この作品にはゲームへの愛が全て詰まっている

この作品は、世界で最もゲームを愛している人物によって書かれた、ゲームに対する愛の物語である。

最も、と言うのは誇張でも宣伝文句でもない。作者は実際に、世界中から、数多くのゲームを買い集め、楽しんでいる。
それも、集めるために集めているのではない。クソゲーとあざ笑うために集めているのでもない。遊び、楽しむために集めているのだ。
これほどゲームを愛している人物は他にいないだろう。

この作品は、世界で最もゲームを愛している人物による、ゲームに対する愛の物語である。
だが、その愛とは決して楽しいだけの愛ではない。ゲームに一方的に注ぐだけの、利己的な愛ではない。
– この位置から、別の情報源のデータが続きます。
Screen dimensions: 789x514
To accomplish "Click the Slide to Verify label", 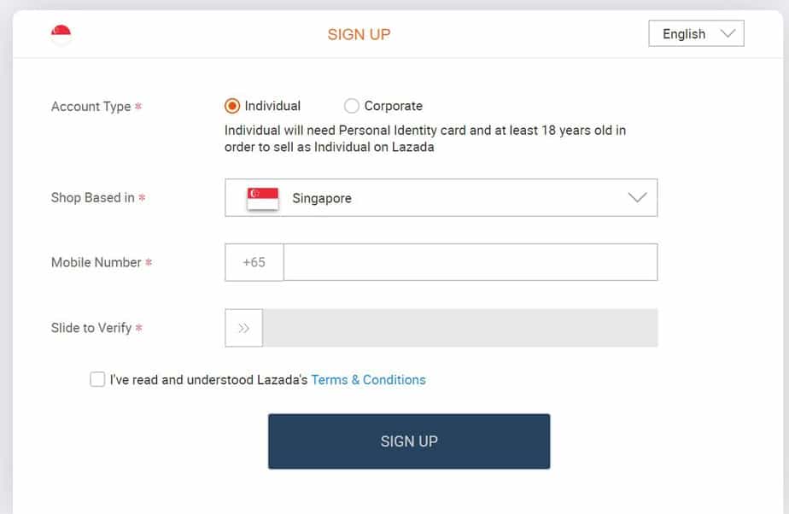I will 91,328.
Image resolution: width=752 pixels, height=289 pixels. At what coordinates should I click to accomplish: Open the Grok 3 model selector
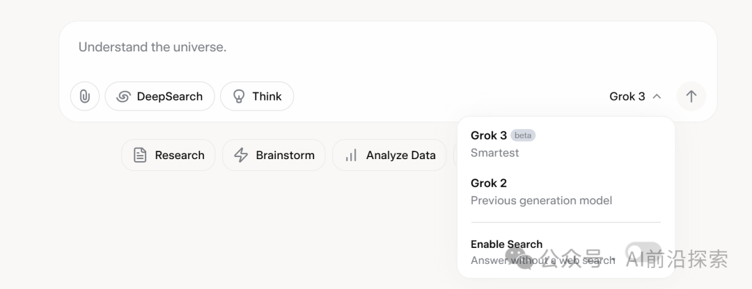[627, 97]
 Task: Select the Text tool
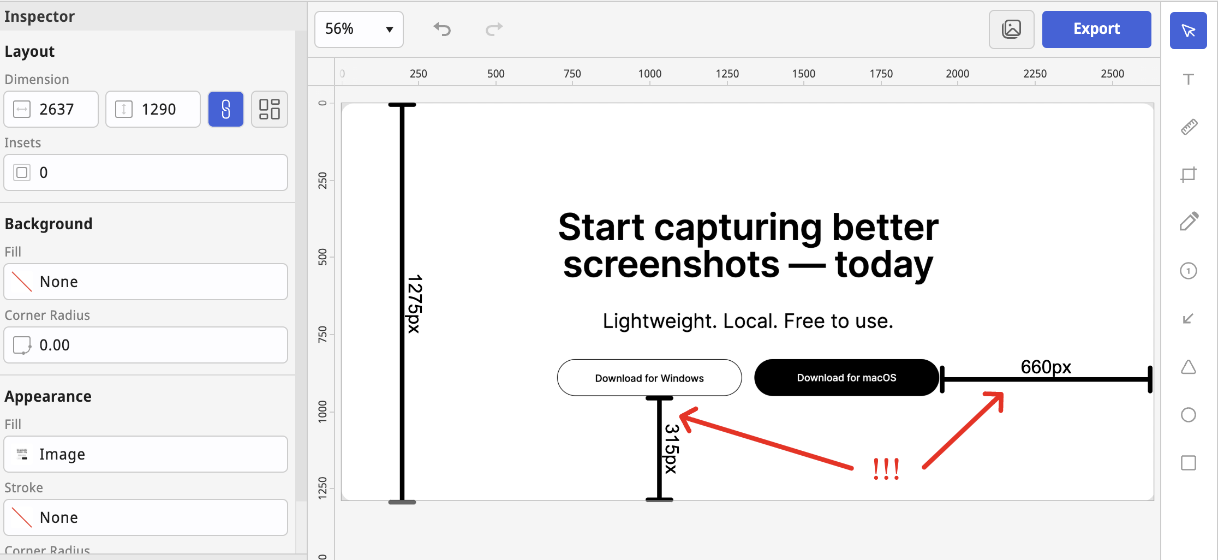[x=1188, y=80]
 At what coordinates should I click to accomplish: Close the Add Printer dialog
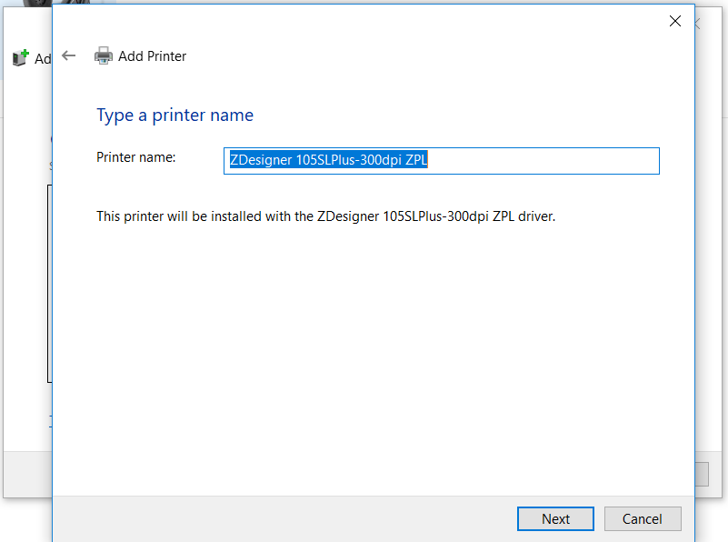coord(675,20)
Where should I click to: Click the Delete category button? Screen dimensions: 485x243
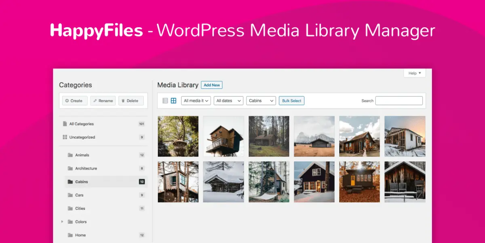click(131, 101)
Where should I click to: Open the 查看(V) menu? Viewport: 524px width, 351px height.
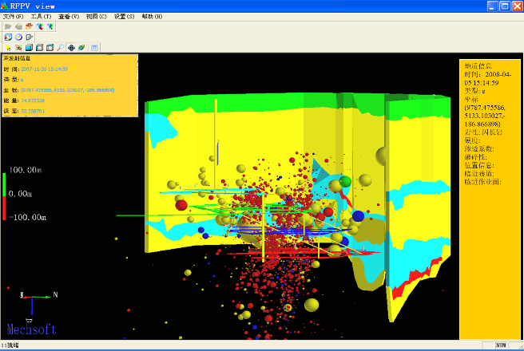pyautogui.click(x=69, y=16)
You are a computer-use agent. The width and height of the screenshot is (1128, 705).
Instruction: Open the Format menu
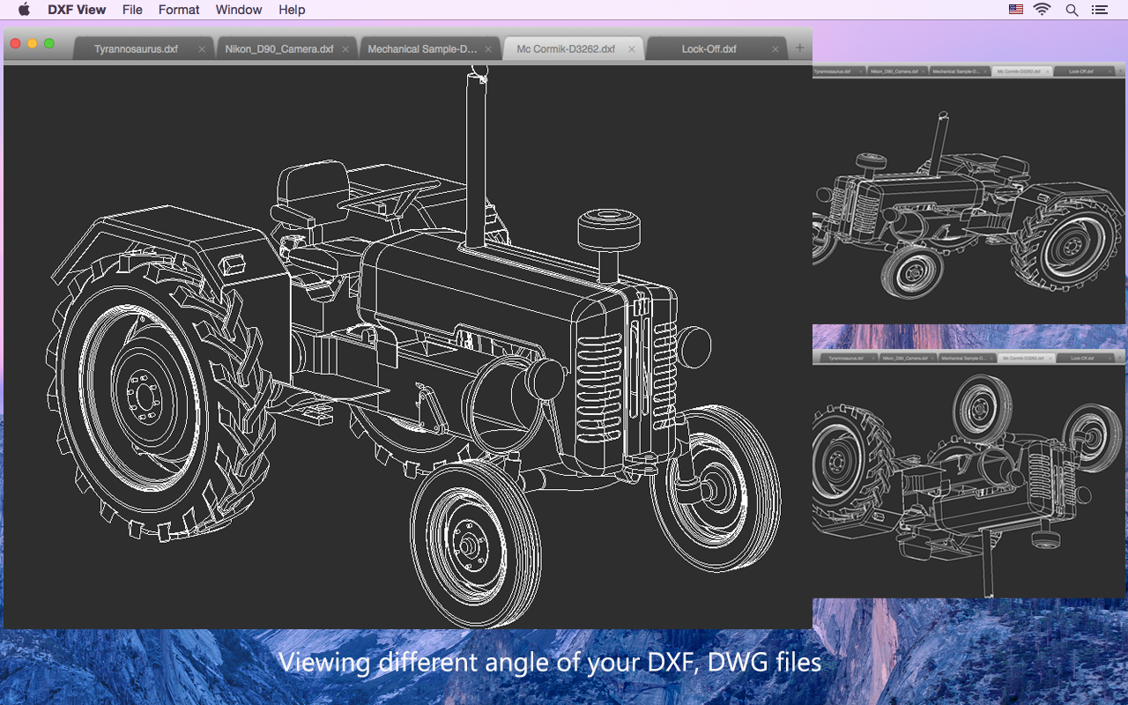pos(179,10)
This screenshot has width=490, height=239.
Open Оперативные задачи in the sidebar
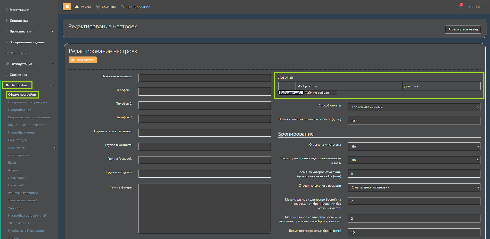(x=27, y=42)
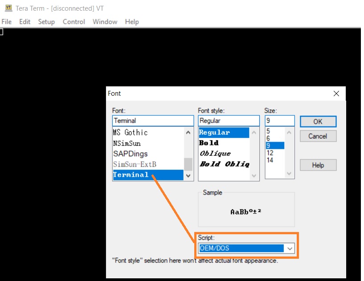Open the Edit menu
This screenshot has height=281, width=364.
tap(25, 22)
「本編」である未来ゲームレビューは、作者がゲームを愛し過ぎるがゆえに、現在のゲームのみでは飽き足らず未来のゲームを愛してしまった、そんな物語である。
ゲームを愛している作者によって書き出された、ゲーム愛に溢れる「未来のゲーム」の話。
それは、本当にそんなゲームが存在すると錯覚させるようなリアリティに満ち溢れている。一話読んだ後には、本当に楽しいゲームを遊んだような、そんな爽やかな読後感に満ちている事だろう。
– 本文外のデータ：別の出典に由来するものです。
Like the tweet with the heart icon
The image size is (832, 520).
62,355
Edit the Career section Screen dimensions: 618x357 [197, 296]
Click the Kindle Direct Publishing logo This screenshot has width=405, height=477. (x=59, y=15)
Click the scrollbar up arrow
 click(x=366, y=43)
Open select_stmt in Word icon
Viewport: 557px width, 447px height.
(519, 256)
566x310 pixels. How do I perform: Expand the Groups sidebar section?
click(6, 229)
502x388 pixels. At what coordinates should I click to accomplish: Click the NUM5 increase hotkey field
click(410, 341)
だが同時に、レビュー対象となるゲームは、何らかの理由で「低評価」とされたゲームである。作者が心から愛し、愛するがあまりに自ら産みだしてしまった未来のゲームは、しかし悲しいかな、評価されないものばかり。
レビューの裏には「自分の愛を世間に理解して貰えない悲哀」と、「自分の愛を理解できない世間への哀れみ」も描かれている。
この作品はとても楽しい。しかし楽しいだけではなく、そこに考えさせられるような深さもぎゅっと詰まっている。
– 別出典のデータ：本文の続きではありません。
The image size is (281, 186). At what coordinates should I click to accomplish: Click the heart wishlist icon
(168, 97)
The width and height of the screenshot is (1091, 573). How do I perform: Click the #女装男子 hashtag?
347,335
そして、ゲームへの愛をさらに深く描き出したのが「雑記」だ。レビューが「愛するゲーム」を題材としているのに対し、雑記は「ゲームを愛し、未来に生きる作者」を題材としている。
そしてこの雑記では、様々な理由でゲームを遊べなくなり、様々な理由でゲームを楽しめなくなっていく過程を通し、「ゲームを愛しているのに、ゲームに愛して貰えない悲哀」と「ゲームを愛せなくなる事への恐怖」が描かれている。
それは、息を呑むほどに美しく、残酷で、だからこそ心に響く。

この作品は、世界で最もゲームを愛している人物によって書かれた、ゲームに対する愛の物語である。
そして、愛する事の喜び、愛する事の辛さ、愛する事の恐怖。愛に関する全てが詰まった、一級品のラブストーリーである。